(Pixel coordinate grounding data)
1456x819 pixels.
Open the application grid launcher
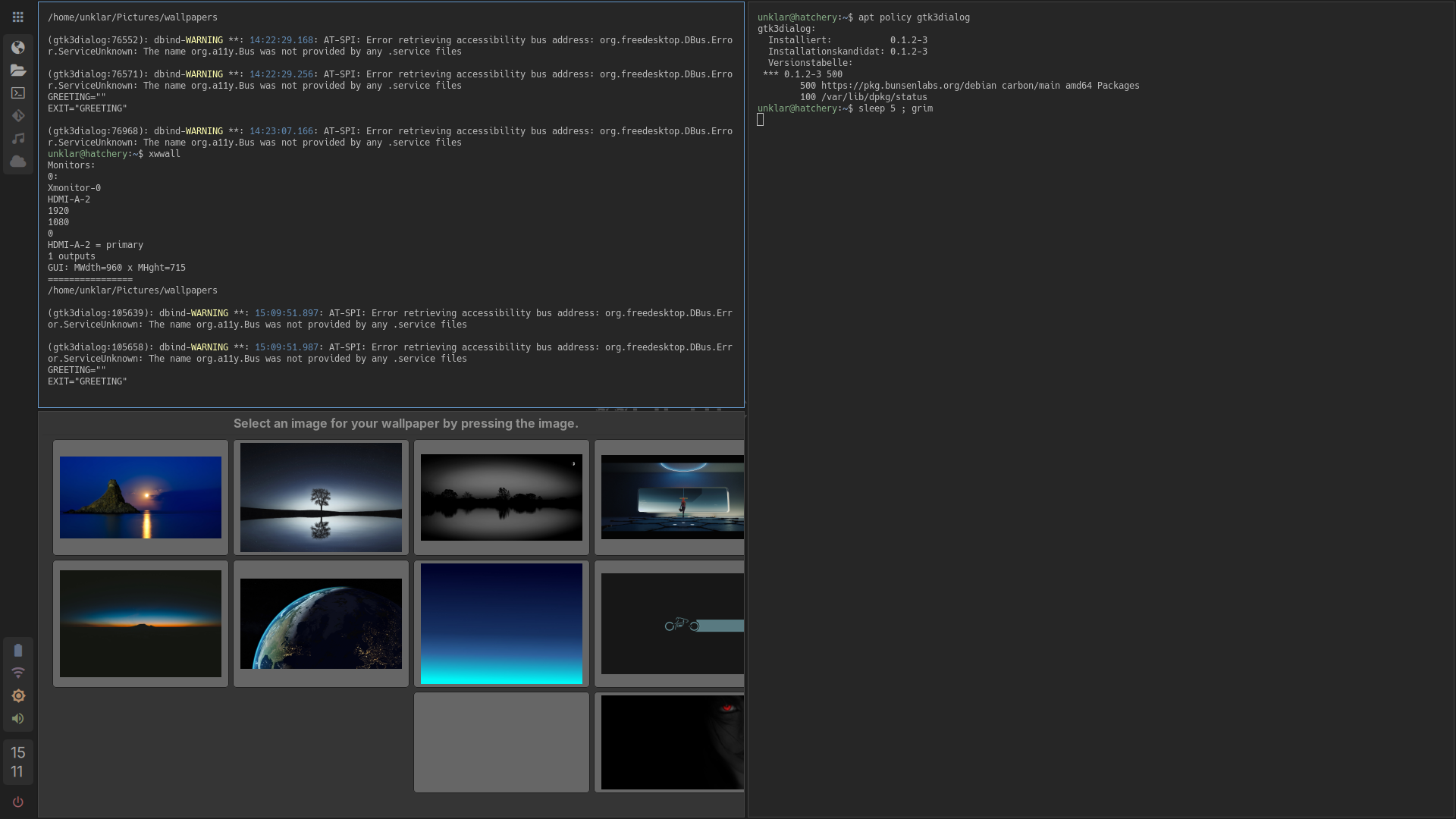tap(18, 17)
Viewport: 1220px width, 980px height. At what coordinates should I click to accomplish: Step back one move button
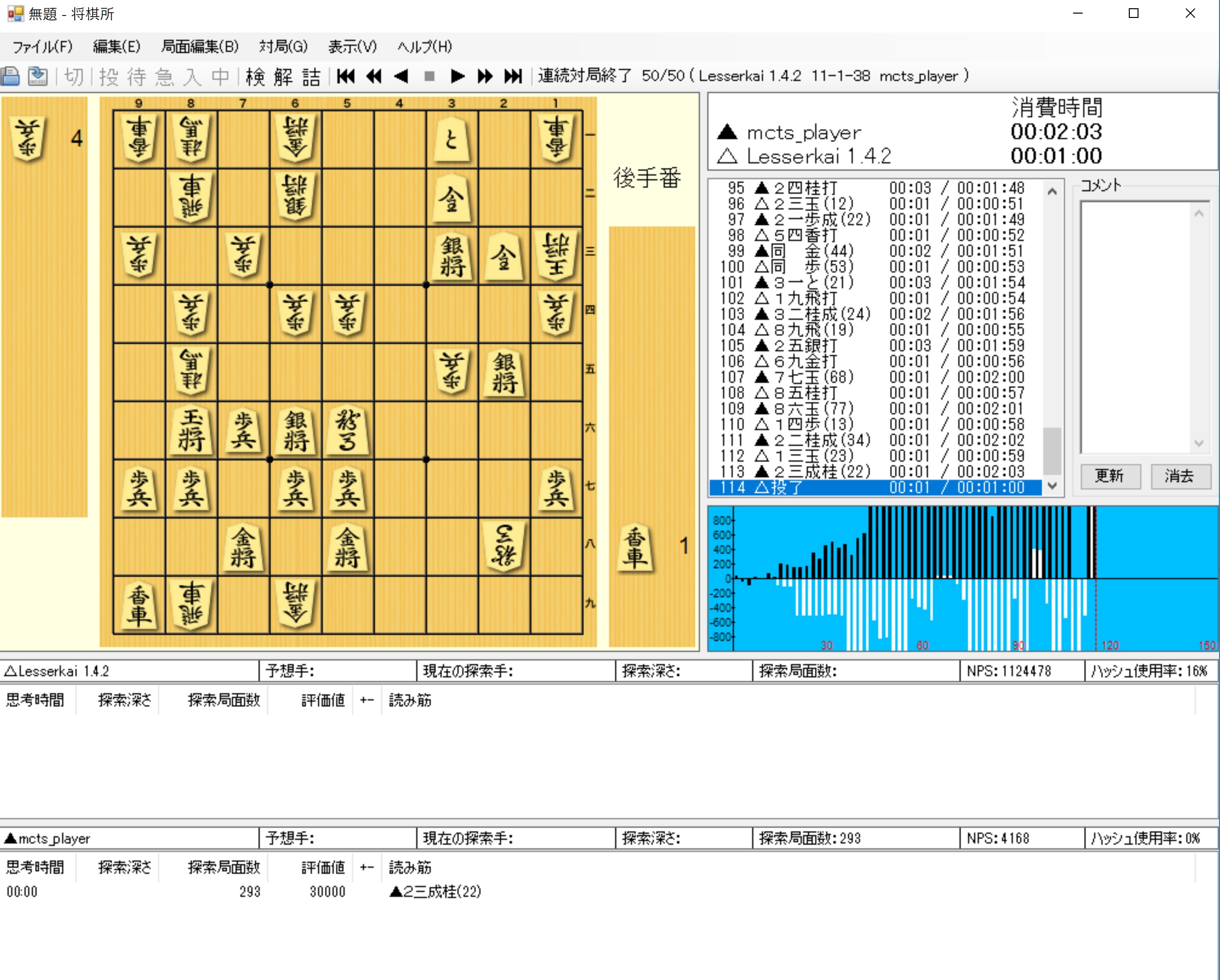pos(401,76)
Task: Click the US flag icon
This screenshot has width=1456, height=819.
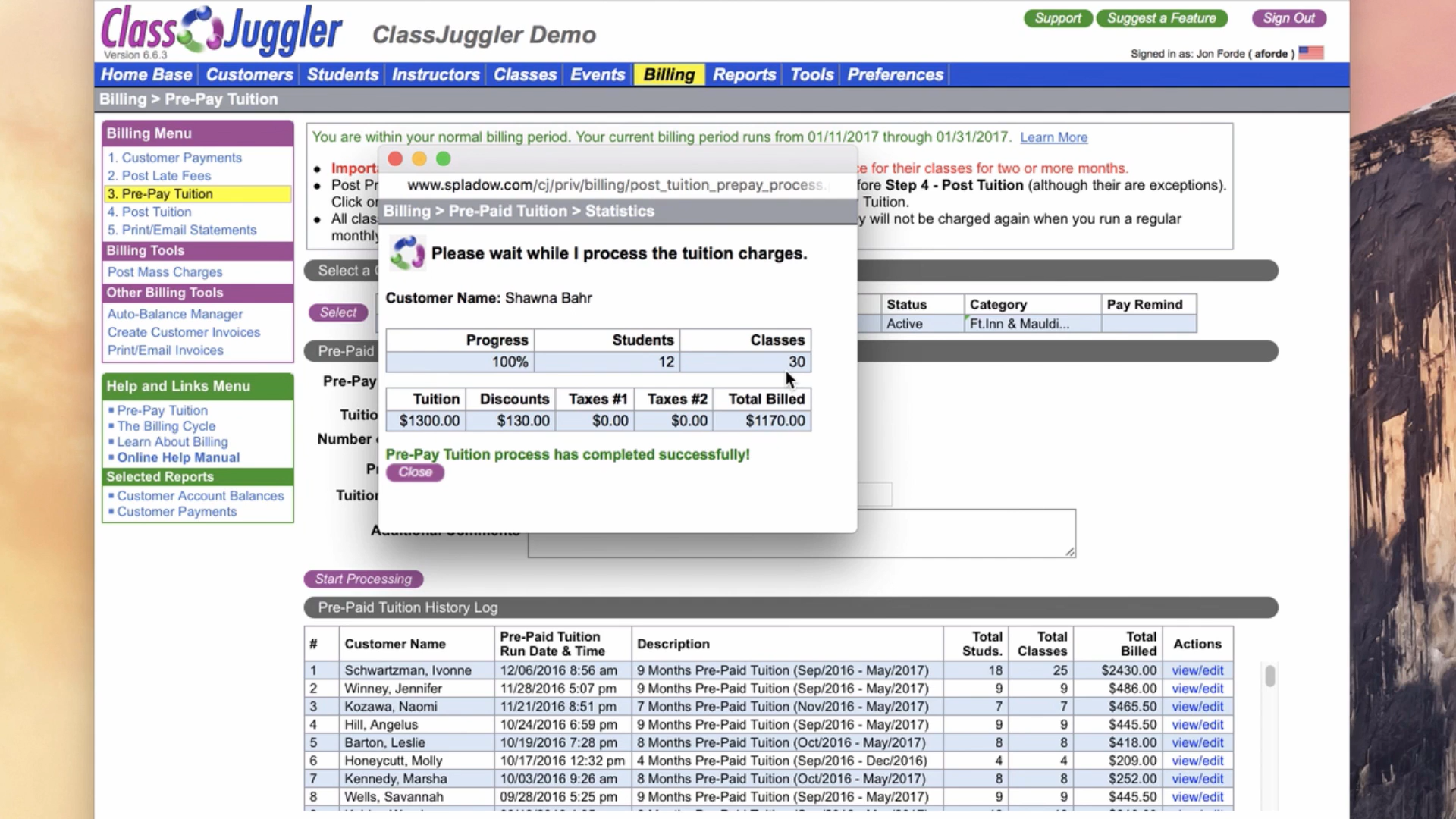Action: click(1311, 53)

» WORK REQUEST
Please restate each entry exactly, but drop any picture it holds.

» EXERCISE RESULT
1456x819 pixels.
Open the application grid launcher
tap(18, 17)
Viewport: 1220px width, 980px height. At what coordinates should I click to accomplish: Step back one move button
pos(401,76)
Task: Click the US flag icon
This screenshot has width=1456, height=819.
Action: click(1311, 53)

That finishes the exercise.